Shares of consulting company Accenture (ACN 0.35%) took off like a rocket Thursday morning and are up 8.6% as of 10:35 a.m. ET.

Accenture reported huge beats on the top and bottom lines in its earnings report for the fiscal first quarter of 2022 this morning. Instead of the $12.6 billion in revenue that analysts had projected, Accenture took in $15 billion in the quarter. Instead of analysts' projected $2.36 per share in profit, Accenture earned $2.78 per share.  

Arrow angles up on a green stock chart.

Image source: Getty Images.

So what

Accenture grew its revenue 27% year over year, and its earnings 20% (or 28% on a pro forma basis). Operating profit margins expanded by 20 basis points, helping to keep pro forma profits rising faster than revenue.  

Perhaps best of all, Accenture pointed out that it grew its "new bookings" (future revenue) by 30%. The logical implication: Revenue that grew rapidly in Q1 might grow even faster in future quarters.

Now what

As it turned out, however, Accenture played things conservatively on the guidance front.

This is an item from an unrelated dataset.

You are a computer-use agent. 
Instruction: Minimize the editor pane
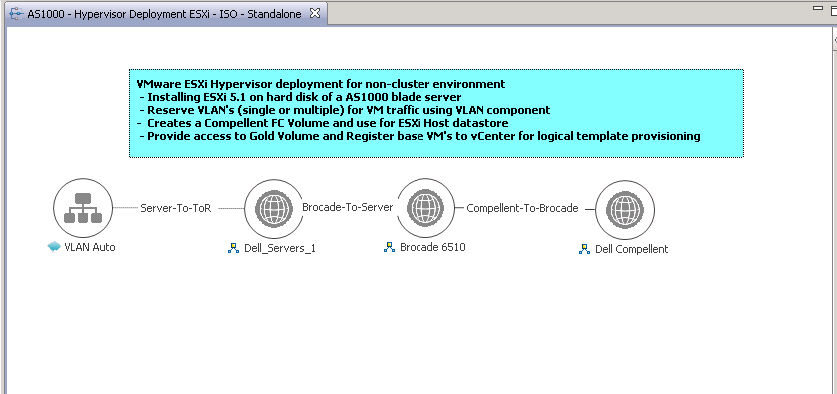818,8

The company did incorporate its better-than-expected Q1 numbers into guidance, but still said it thinks revenue will rise only 19% to 22% this year (i.e., slower than in Q1), with earnings ranging from $10.32 to $10.60, and positive free cash flow (FCF) of $7.7 billion to $8.2 billion.

Really, if there's anything to quibble with at Accenture this quarter, it's not the performance -- it's the stock price. At a valuation in excess of $240 billion, and a stock price that's up more than 40% over the past year, Accenture stock currently costs more than 30 times its anticipated free cash flow through the end of the year.

Even if the company manages to grow FCF as fast as bookings grew last quarter (30%), the stock looks fully valued to me.